* About this exercise *
Transcribe the entries that come next exactly, but not the pictures they contain.

============================================================

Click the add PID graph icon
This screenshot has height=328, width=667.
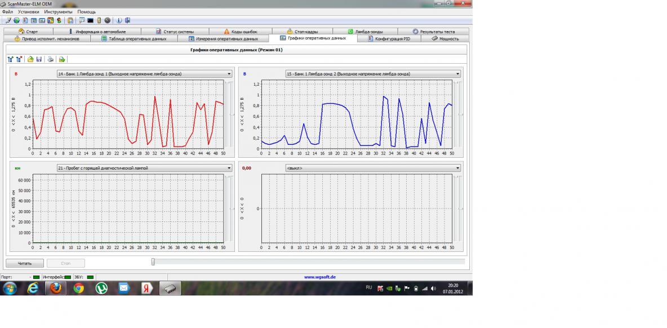click(x=10, y=59)
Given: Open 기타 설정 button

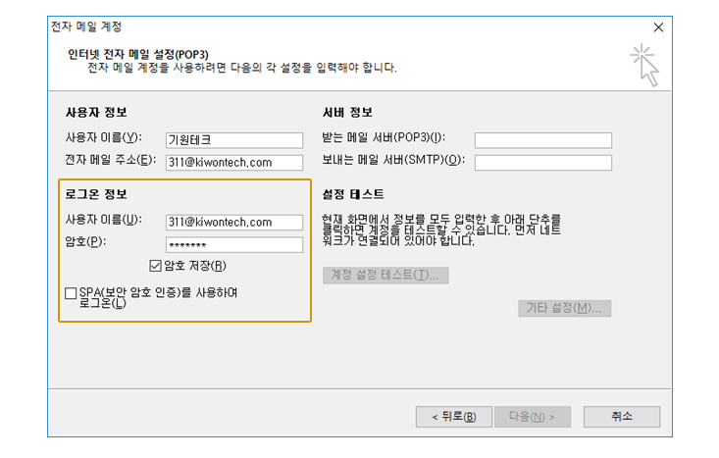Looking at the screenshot, I should point(565,308).
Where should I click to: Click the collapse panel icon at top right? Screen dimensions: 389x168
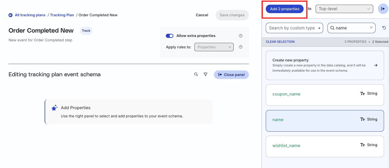tap(383, 9)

============================================================

* Solution to the problem *
Click the add PID graph icon
This screenshot has height=328, width=667.
click(x=10, y=59)
Given: Open 기타 설정 button

Looking at the screenshot, I should point(565,308).
Where should I click to: Click the collapse panel icon at top right? Screen dimensions: 389x168
tap(383, 9)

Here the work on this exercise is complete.